Hee. If you read that Kurt Cobain article about electronica and fill
out the accompanying questionaire they apparently have a running tally
of the survey results.
Of the people answering, the majority most recently bought rock/alternative,
think the guitar is the ultimate musical tool,would keep NIN 'The Downard
Spiral' if they could only have one CD, for a good time check out a 'hot
rock band' on a Friday night, and like some electronica but think
it's over-hyped.
If you use electronic music to distinguish yourself from the hoi polloi
you have nothing to worry about.

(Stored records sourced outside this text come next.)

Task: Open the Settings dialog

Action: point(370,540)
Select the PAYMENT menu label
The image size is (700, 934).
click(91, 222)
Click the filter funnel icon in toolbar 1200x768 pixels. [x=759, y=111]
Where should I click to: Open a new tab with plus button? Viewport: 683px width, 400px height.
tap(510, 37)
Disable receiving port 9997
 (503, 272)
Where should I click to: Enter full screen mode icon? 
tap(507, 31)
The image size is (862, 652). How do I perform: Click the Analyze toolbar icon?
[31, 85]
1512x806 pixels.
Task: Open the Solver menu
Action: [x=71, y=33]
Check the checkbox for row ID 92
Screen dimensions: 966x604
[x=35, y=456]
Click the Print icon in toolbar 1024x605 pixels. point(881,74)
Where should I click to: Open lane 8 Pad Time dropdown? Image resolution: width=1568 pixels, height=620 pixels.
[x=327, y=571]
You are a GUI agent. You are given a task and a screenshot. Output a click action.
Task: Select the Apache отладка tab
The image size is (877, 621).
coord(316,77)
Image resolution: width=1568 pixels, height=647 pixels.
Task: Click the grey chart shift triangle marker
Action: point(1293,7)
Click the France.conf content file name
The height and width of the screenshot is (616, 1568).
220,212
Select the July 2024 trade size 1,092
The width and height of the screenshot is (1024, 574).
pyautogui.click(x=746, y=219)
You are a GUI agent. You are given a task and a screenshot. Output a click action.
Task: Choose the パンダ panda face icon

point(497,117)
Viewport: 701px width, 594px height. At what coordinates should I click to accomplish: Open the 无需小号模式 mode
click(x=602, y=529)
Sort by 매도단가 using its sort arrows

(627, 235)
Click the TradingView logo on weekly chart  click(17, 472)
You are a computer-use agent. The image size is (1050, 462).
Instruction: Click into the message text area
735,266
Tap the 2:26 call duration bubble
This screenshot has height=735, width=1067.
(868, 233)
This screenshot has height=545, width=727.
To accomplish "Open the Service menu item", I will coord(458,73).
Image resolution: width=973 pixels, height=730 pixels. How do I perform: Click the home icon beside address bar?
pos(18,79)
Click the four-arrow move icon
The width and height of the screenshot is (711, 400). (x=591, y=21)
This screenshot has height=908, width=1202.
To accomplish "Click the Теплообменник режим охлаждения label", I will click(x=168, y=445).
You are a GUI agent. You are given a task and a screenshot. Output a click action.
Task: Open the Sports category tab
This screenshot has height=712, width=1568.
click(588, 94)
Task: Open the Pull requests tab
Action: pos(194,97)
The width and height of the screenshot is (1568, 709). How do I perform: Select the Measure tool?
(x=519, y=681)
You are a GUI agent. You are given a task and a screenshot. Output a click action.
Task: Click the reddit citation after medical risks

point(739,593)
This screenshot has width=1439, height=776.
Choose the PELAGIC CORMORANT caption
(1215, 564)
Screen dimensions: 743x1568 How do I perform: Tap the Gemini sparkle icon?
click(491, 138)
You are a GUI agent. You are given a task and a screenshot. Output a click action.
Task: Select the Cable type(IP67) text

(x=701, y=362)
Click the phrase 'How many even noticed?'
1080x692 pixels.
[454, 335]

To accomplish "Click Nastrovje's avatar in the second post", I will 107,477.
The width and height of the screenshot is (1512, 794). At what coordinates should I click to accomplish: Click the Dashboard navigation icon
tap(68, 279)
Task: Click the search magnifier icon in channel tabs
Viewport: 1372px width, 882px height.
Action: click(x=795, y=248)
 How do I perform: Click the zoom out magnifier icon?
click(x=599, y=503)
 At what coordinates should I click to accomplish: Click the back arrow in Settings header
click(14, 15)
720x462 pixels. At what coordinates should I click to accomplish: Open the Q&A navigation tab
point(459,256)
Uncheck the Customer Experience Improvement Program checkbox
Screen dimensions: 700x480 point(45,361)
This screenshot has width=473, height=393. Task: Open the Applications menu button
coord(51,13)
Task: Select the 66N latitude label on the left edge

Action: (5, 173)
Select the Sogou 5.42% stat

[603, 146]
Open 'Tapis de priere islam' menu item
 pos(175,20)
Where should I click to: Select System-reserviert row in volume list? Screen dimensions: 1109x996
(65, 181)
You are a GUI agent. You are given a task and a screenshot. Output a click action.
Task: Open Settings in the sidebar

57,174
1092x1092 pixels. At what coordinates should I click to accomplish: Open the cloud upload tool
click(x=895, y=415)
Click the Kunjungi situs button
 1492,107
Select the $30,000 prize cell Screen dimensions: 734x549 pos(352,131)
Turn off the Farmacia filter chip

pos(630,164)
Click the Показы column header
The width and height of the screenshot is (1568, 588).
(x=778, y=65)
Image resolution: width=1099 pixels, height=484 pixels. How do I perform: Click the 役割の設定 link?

If you are into the music because it
'speaks to your condition' (as the Quakers say), you wouldn't care one
way or another anyway, and have nothing to worry about. In short, you
have nothing to worry about.
Fact is, living in a consumer society presents you with a double bind --
you have to cope with two conflicting hard-wired appetites: the desire
to be an individual, and the desire to belong to a group that supports
and reinforces your world view. For many people (though most intensely
for the young), this is manifest as focusing on a style of music, or
small group of bands/artists/whatever, that project an image that
you seek to emulate.
To the extent that the other people who follow this band or style are a
small enough and distinct enough from the larger population, they give
you a tribe of sorts to belong to, and all is right in the world. If
you're 16, and said music sends your parents howling in horror into the
night, thats a bonus.
But any style of music or individual artist sufficiently 'good' on some
absolute scale of platonic wonderfulness is bound eventually to be
discovered by a larger audience. This larger audience will by demographic
necessity comprise people who seem anathema to your carefully crafted self
image. You begin to wonder what about your cherished artist appeals to
these ignorant yahoos. When these yahoos are the contextual oatmeal in which
the raisin of your admiration is swimming, said raisin no long holds
the same appeal.
And no one is immune from this -- certainly not myself. For reasons
I won't go into here I was a big Pavement fan, going back to the early
Drag City 7". Their album "Slanted and Enchanted" was for me the soundtrack
of the year it came out. I saw them live not long after in my favorite
cruddy bar, and had the opportunity to get smashed in the bar with their
loony drummer before the show.
A year or two later, they came back through town, and played at a larger
venue, frequented by the sort of frat-yuppie-scum that seem to suck all
the available oxygen from any room they enter. Well, I'm too big
a fan of Pavement at this time to stay away simply because of the venue.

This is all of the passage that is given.